A pesar de lo razonado de su  discurso, no fue tan fácil convencer a los asistentes.  Por paradójico que parezca, la otra diputada Victoria Kent, no aprobaba el voto femenino, por lo que la credibilidad de la primera quedaba un tanto empañada.  Algunos periódicos declaraban a la mañana siguiente, ¿Qué pasará cuando sean 50 [senadoras]?[3] Tampoco sus compañeros de partido, temerosos a la influencia del clero en el sector femenino y por lo tanto en el resultado de las elecciones, apoyaron su discurso.

Pero su voz no fue ni mucho menos callada, su propuesta había sido objeto de discusión y la opinión pública femenina apoyó sus ideas  reformista.  Campoamor fue por ellos elegida para formar parte de los  21 diputados creadores de la Constitución, en este caso, ella era la única mujer. Luchó por la igualdad entre hijos e hijas dentro y fuera del matrimonio, el divorcio y el sufragio universal, todas estas se consiguieron, pero el voto femenino aún se resistía. Se consiguió un anteproyecto de ley que permitía votar exclusivamente a mujeres solteras y viudas considerando que no existía en la familia un referente masculino que pudiera hacerlo.

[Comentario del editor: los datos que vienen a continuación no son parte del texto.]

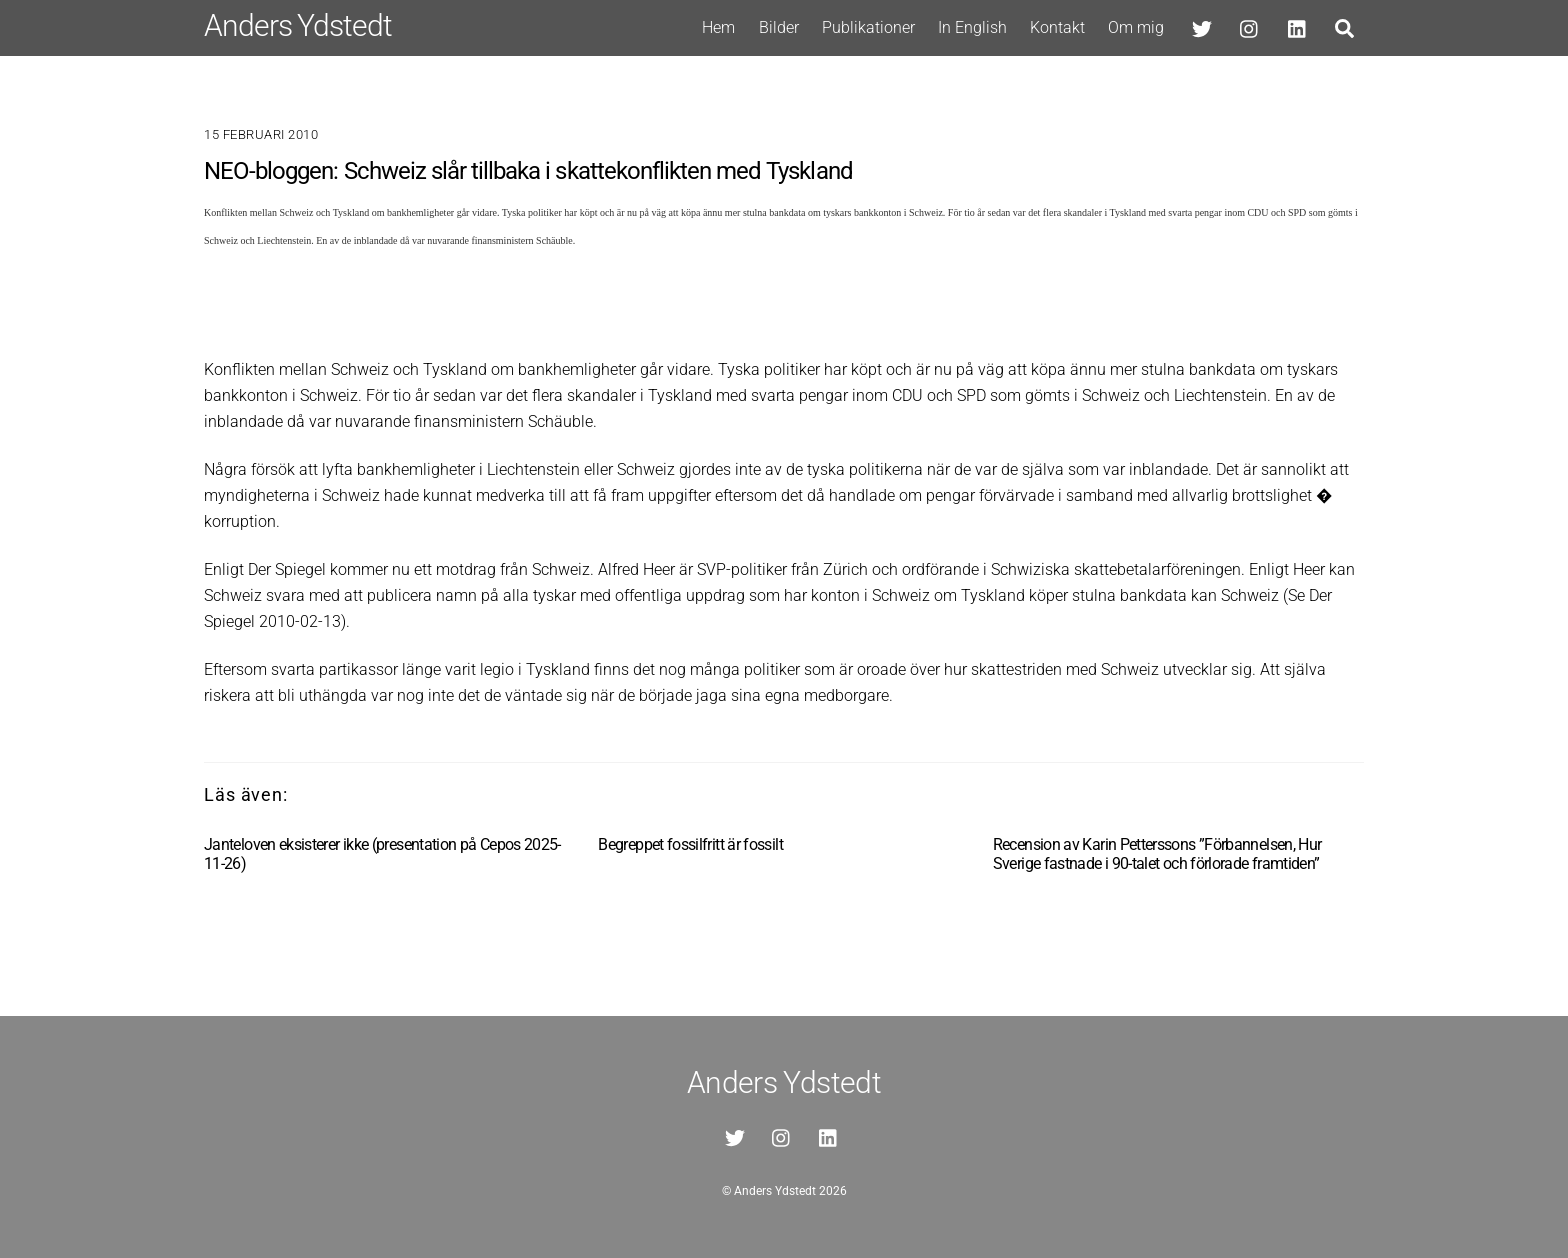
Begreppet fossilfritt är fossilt (690, 844)
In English (972, 27)
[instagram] (1250, 26)
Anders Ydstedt (775, 1191)
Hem (718, 27)
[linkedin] (1298, 26)
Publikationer (868, 27)
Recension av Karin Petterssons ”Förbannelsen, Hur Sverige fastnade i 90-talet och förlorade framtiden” (1157, 854)
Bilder (779, 27)
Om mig (1136, 27)
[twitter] (1202, 26)
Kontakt (1057, 27)
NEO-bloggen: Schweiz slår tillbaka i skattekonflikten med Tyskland (528, 171)
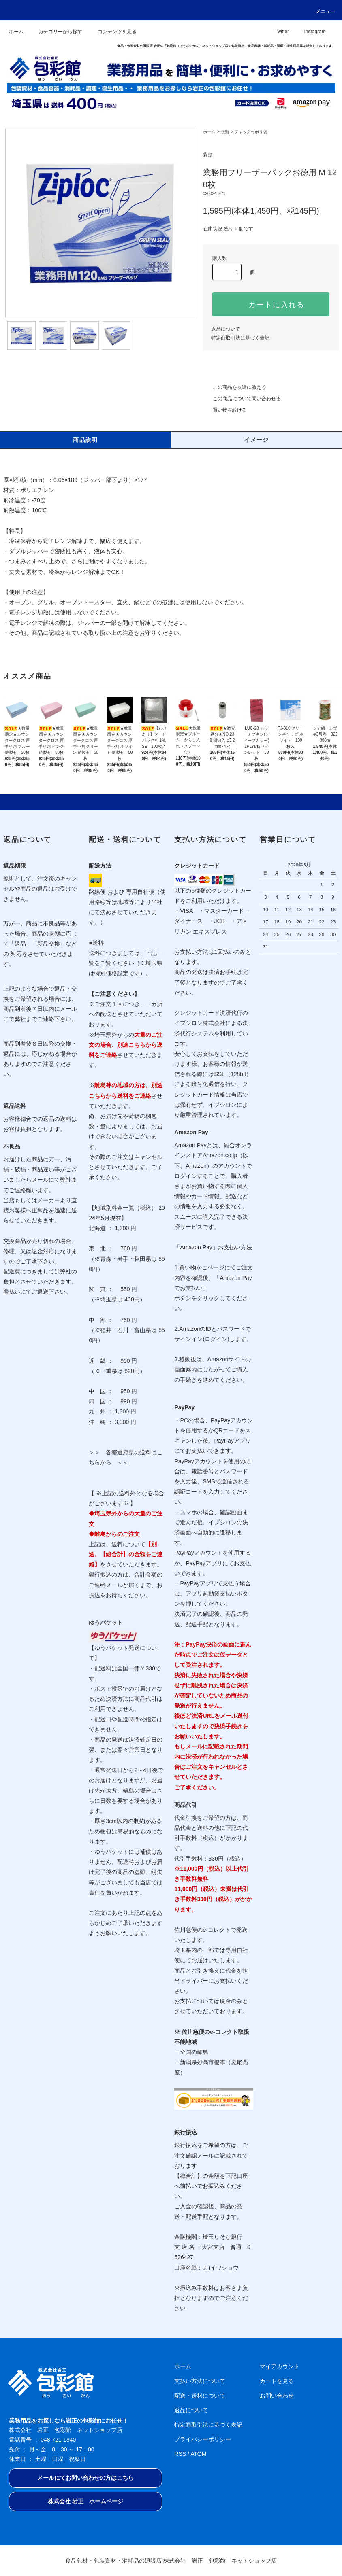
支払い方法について (199, 2381)
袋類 (225, 131)
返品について (225, 329)
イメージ (256, 440)
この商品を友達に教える (234, 387)
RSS (180, 2454)
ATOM (198, 2454)
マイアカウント (279, 2366)
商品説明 (85, 440)
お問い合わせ (277, 2395)
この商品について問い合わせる (242, 398)
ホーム (16, 31)
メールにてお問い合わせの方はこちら (85, 2477)
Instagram (309, 31)
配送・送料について (199, 2395)
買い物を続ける (225, 410)
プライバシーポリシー (202, 2439)
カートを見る (277, 2381)
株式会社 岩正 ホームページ (85, 2501)
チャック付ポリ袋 (251, 131)
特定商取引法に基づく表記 (240, 338)
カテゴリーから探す (55, 31)
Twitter (277, 31)
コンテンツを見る (112, 31)
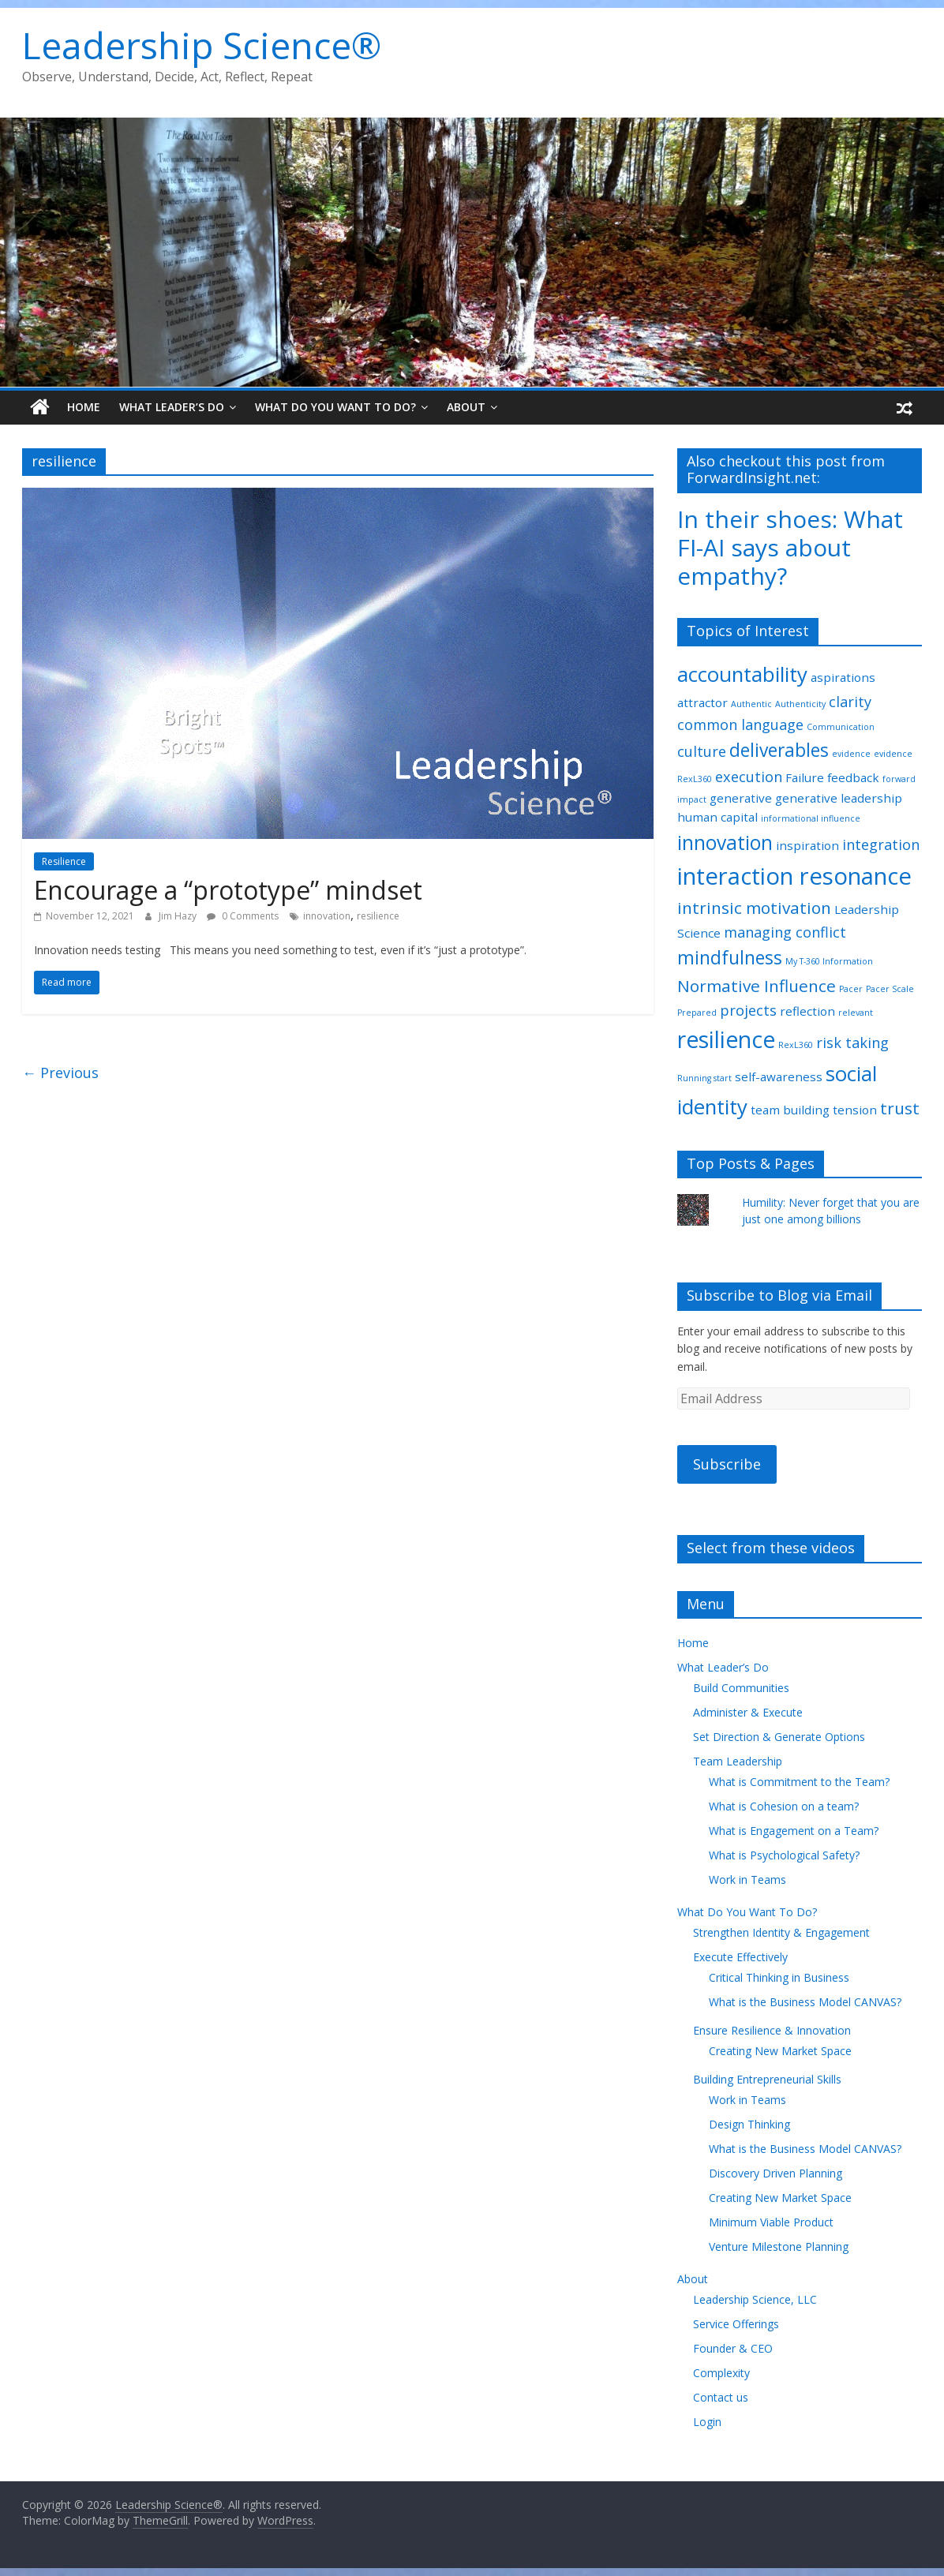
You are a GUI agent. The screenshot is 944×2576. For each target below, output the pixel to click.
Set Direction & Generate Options (779, 1736)
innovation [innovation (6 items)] (725, 842)
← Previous (60, 1072)
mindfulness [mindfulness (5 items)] (729, 957)
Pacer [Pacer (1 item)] (851, 988)
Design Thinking (749, 2124)
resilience (378, 916)
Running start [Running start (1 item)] (704, 1078)
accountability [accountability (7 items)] (742, 674)
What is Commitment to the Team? (799, 1781)
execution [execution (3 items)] (748, 776)
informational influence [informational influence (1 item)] (810, 818)
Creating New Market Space (780, 2050)
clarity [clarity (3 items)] (850, 701)
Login (707, 2421)
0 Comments (243, 916)
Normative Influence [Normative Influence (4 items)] (756, 986)
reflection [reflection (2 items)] (807, 1011)
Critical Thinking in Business (779, 1977)
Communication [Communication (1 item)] (841, 726)
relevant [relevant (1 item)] (855, 1012)
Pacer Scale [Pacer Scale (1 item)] (890, 988)
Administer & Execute (748, 1712)
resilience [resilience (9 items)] (726, 1039)
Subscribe (727, 1464)
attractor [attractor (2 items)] (702, 702)
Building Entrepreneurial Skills (767, 2079)
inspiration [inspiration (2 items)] (807, 845)
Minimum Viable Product (771, 2222)
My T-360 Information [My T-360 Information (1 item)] (829, 961)
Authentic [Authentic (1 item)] (751, 704)
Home (83, 406)
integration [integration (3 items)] (881, 844)
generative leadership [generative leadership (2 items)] (838, 798)
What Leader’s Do (171, 406)
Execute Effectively (740, 1956)
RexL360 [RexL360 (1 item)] (795, 1044)
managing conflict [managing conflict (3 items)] (785, 932)
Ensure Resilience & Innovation (772, 2030)
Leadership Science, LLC (755, 2299)
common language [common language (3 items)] (740, 724)
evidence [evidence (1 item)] (851, 753)
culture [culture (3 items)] (701, 751)
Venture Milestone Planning (778, 2246)
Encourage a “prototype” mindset (228, 890)
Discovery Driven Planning (775, 2173)
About (466, 406)
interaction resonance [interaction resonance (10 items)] (794, 876)
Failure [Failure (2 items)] (804, 777)
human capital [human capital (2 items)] (717, 817)
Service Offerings (736, 2323)
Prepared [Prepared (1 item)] (697, 1012)
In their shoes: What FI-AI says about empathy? (790, 547)
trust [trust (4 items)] (900, 1108)
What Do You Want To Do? (335, 406)
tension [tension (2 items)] (855, 1110)
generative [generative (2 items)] (741, 798)
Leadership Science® (201, 45)
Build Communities (741, 1687)
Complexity (721, 2372)
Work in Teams (747, 1879)
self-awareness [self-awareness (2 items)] (778, 1076)
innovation (326, 916)
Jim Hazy (179, 916)
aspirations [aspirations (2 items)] (843, 677)
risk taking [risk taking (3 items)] (852, 1042)
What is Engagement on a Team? (793, 1830)
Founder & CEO (733, 2348)
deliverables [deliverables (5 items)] (779, 750)
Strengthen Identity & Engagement (781, 1932)
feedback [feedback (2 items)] (853, 777)
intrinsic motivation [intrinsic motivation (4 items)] (754, 908)
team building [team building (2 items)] (790, 1110)
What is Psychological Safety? (784, 1855)
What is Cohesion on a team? (784, 1806)
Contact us (720, 2397)
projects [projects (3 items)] (748, 1010)
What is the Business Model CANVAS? (805, 2001)
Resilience (64, 861)
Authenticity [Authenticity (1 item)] (800, 704)
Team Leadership (737, 1761)
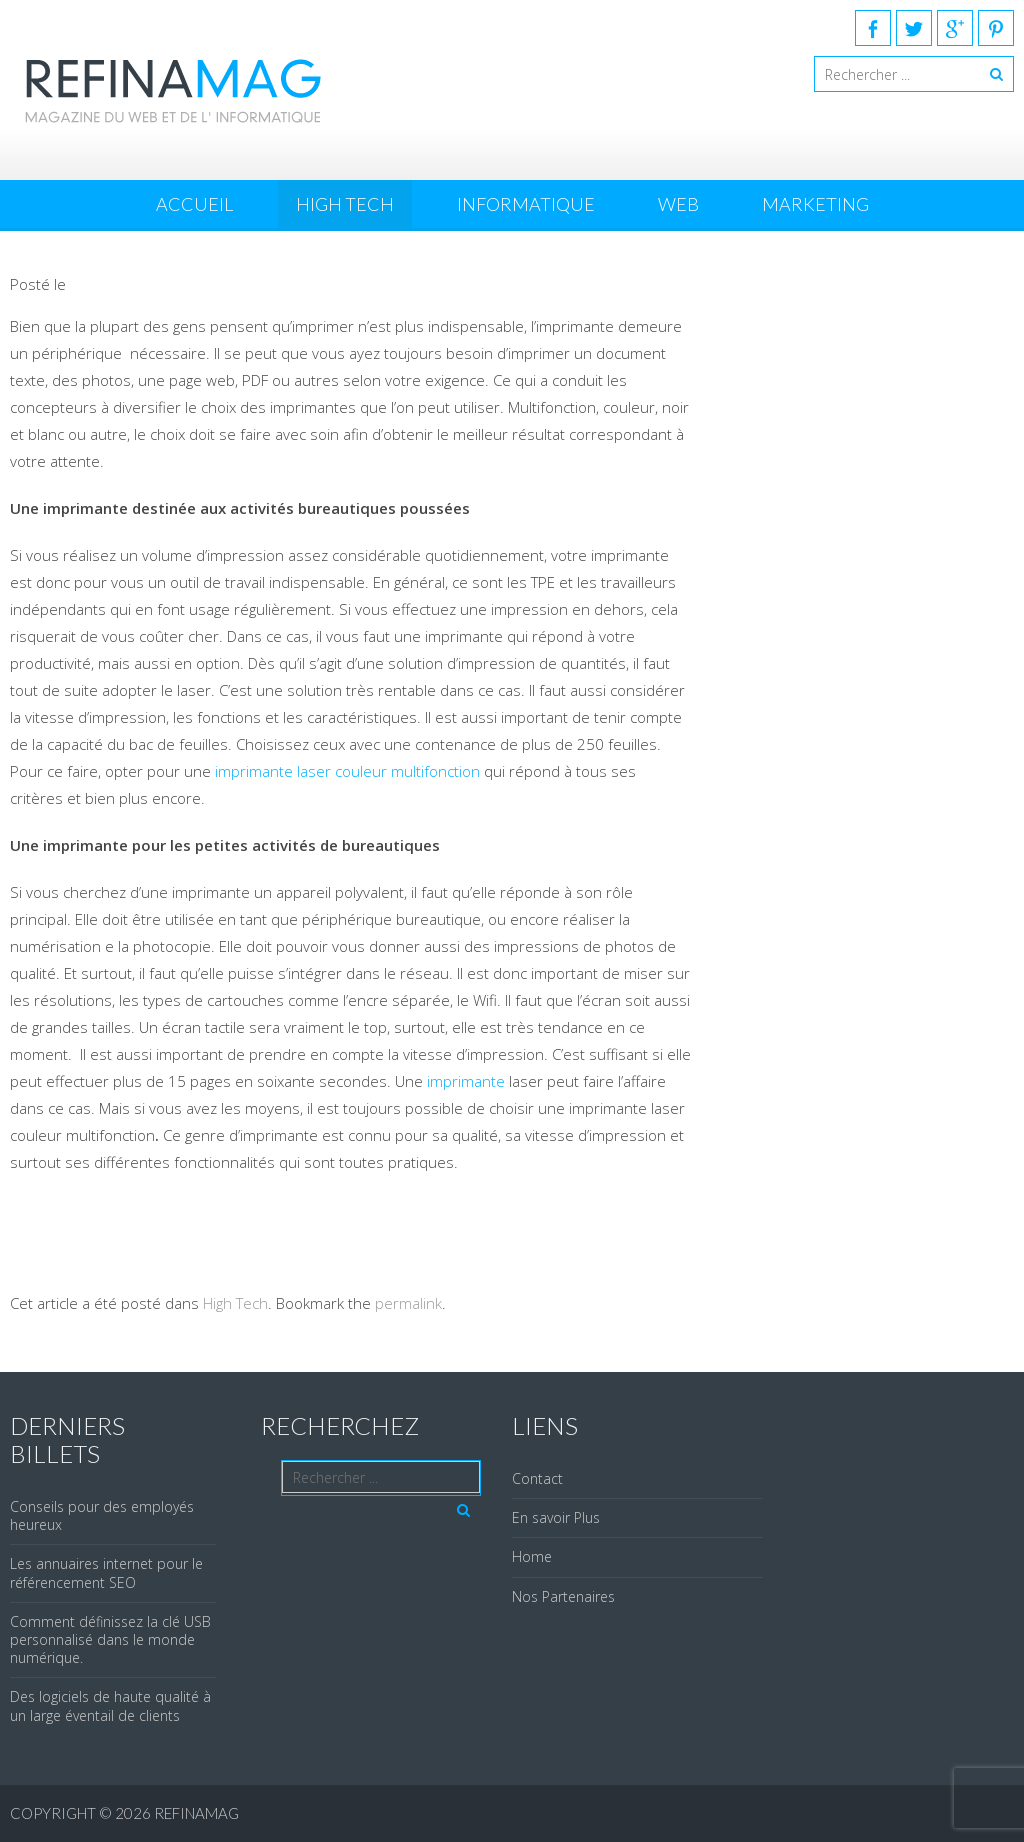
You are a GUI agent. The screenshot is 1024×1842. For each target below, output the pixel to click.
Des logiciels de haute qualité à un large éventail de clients (110, 1705)
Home (532, 1556)
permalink (408, 1303)
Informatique (526, 204)
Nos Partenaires (563, 1596)
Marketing (815, 204)
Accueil (194, 204)
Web (678, 204)
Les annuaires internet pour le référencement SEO (106, 1572)
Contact (537, 1478)
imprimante (468, 1081)
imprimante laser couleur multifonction (347, 771)
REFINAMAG (196, 1813)
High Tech (345, 204)
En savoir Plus (556, 1517)
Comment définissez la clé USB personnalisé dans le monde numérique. (110, 1639)
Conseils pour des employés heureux (102, 1515)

Finalmente estas propuestas fueron llevadas a la Cámara y tras votación, el histórico Artículo 34 de la Constitución de 1931 establecería la equiparación de derechos electorales para  todos los ciudadanos de uno y otro sexo mayores de veintitrés años con 161 votos a favor y 121 en contra. En el hemiciclo estalló la emoción de los asistentes y firmes defensores del voto femenino. Los periódicos del día siguiente: La concesión del voto a las mujeres, acordada ayer por la Cámara, determinó un escándalo formidable, que continuó luego en los pasillos. Las opiniones eran contradictorias. El banco azul fue casi asaltado por grupos de diputados que discutían con los ministros y daban pruebas de gran exaltación. (Diario La Voz).

Las primeras elecciones en las que participaron las mujeres fueron en 1933, con victoria de la derecha, situación por la que se culpó a las mujeres y sus votos, aunque lo cierto es que sí influyeron los votos femeninos, el total de los votos masculinos hubiera hecho vencedora a la derecha igualmente.

Tras tanto esfuerzo y lucha, los aires reformistas y democráticos conseguidos por los políticos republicanos, se verían fraguados con el estallido de la Guerra Civil en 1936 y los posteriores años de dictadura. No sería hasta cuarenta años después, en las elecciones de 1977, donde de nuevo la ciudadanía española pudiera ejercer el voto de manera universal y democrática.

A pesar del triunfo de la democracia en nuestro país, no debemos olvidar que aún hoy existen países que no reconocen el voto de sus mujeres. La historia del voto femenino se remonta poco más de cien años. Parece que al mundo le quedan aún algunos años para que hombres y mujeres podamos compartir derechos y espacios que sin duda mejorarían la convivencia entre nosotros.

 

 


[1] National Union of Women's Suffrage Societies (NUWSS).

[2] Discurso de Clara Campoamor a las Cortes el 1 de Octubre de 1931.

[3] Diario La Voz, 2 de Octubre de 1931.